The Cochrane Reviews are systematic rigorous reviews of the medical literature on medical therapies. Because of the objective and comprehensive methods they use for finding all relevant studies and categorizing them by quality, they are regarded as one of the gospels of evidence based medicine.
Recently the Cochrane Reviews published this review of the medical literature on vitamin C for the prevention and treatment of colds. The study was publicized in this WebMD article. The results are summarized below.

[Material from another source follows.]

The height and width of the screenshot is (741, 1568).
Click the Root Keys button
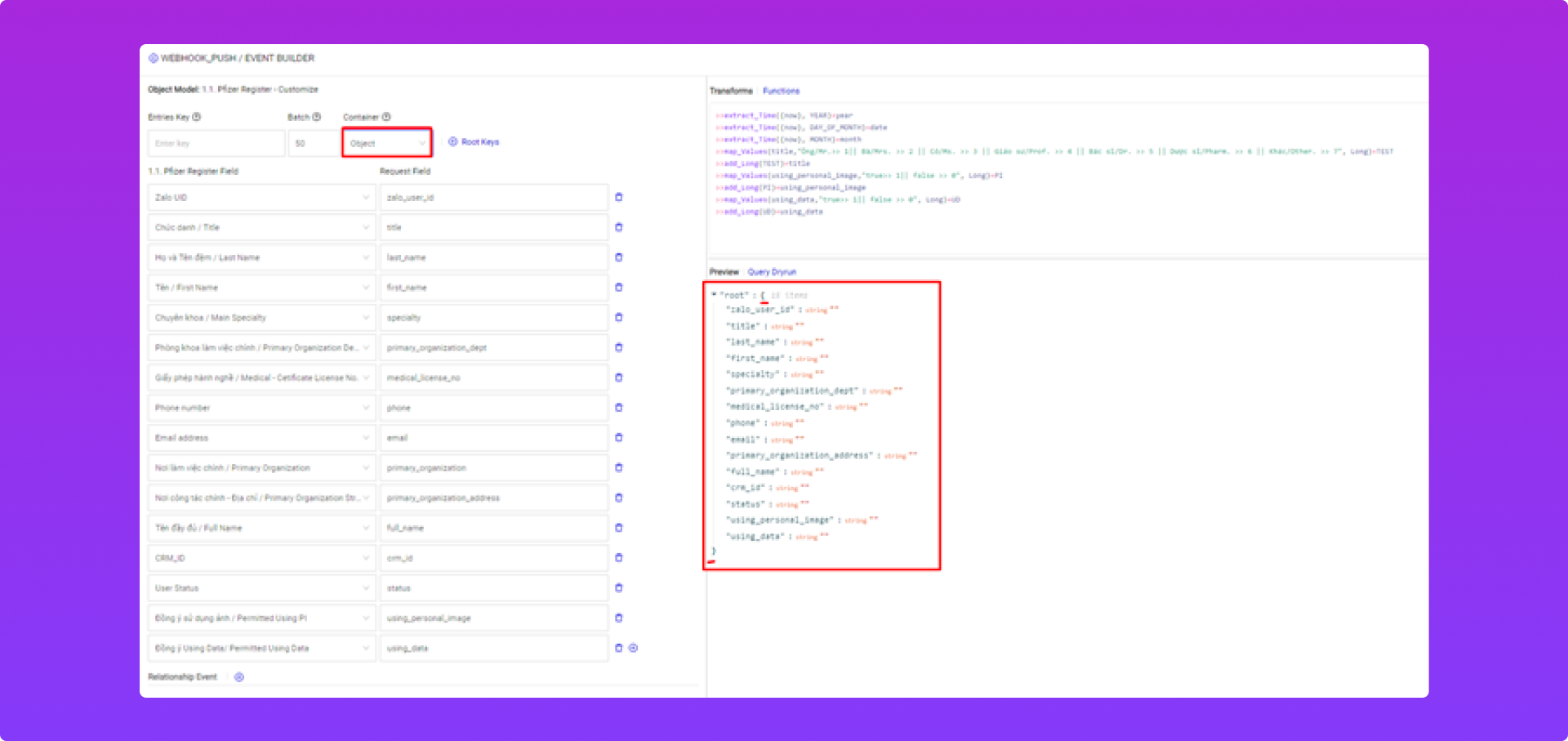point(474,142)
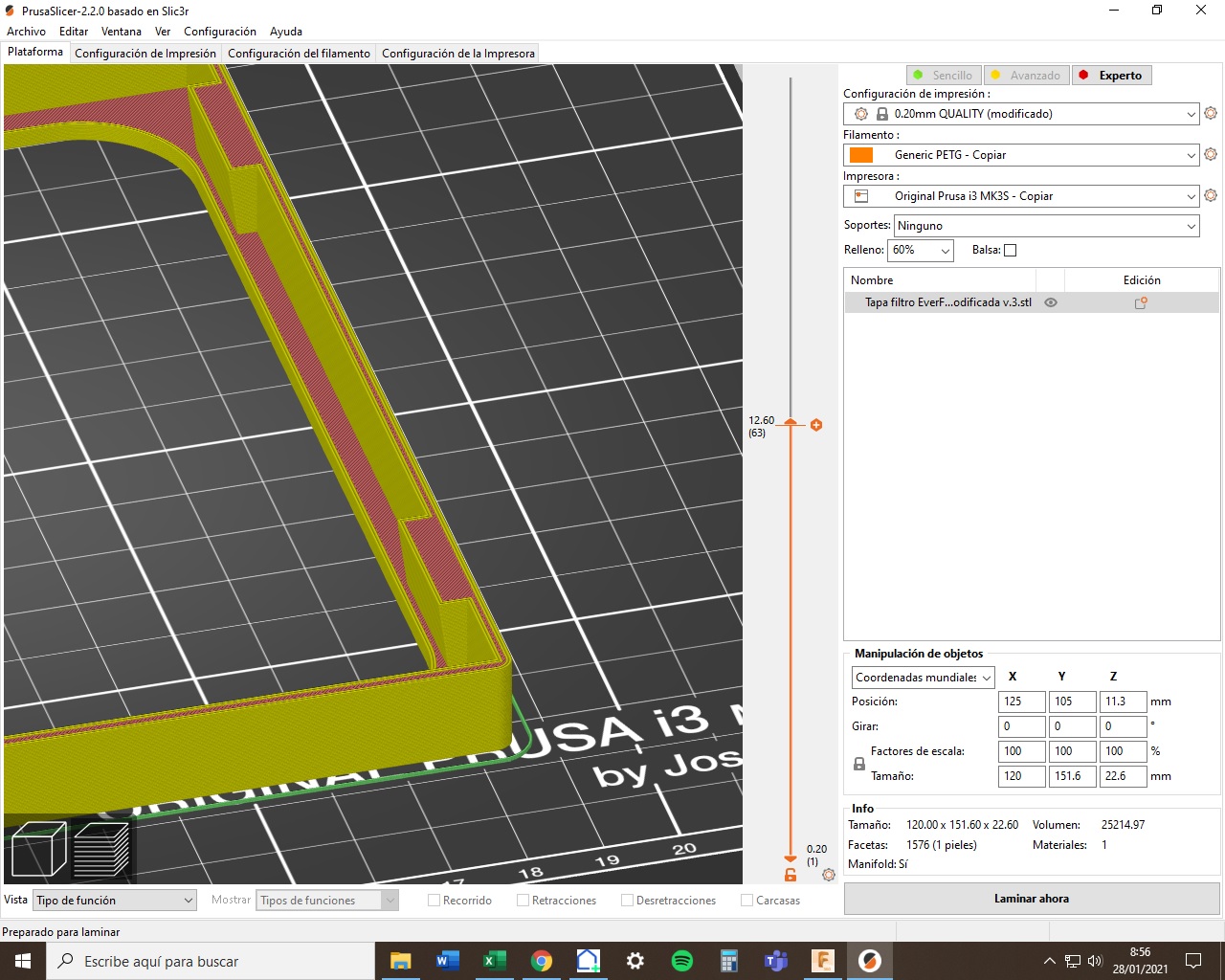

In studies on the general population, taking vitamin C daily year-round did not prevent getting colds but reduced the duration of colds slightly (8% duration reduction in adults, 14% in children). The exception was in studies done under extreme low temperature or extreme physical stress, for example studies on marathon runners, skiers, and soldiers in sub-arctic conditions. In these extreme conditions, daily vitamin C decreased the incidence of colds by about 50%.
In studies that looked at taking vitamin C only once a cold has started, there were no significant differences between vitamin C and placebo.
So, if you take vitamin C only once you’ve caught a cold, you might as well not. To have any benefit, you have to take it preventively every single day, and for that effort you only get an 8% reduction in the duration of a cold. This amounts to a 7 day cold being only 13 hours shorter. For most people, that’s not really worth it. On the other hand, the authors suggest that if you will be engaging in very strenuous physical activity or exposed to very cold temperatures, daily vitamin C is worth the trouble.
Tangential Miscellany:
Thanks to David W. for pointing out this letter in the New England Journal of Medicine which documents a rare danger of using earphones outside during a thunderstorm. Ouch! There’s no mention of what music he was listening to. I hope it was something great.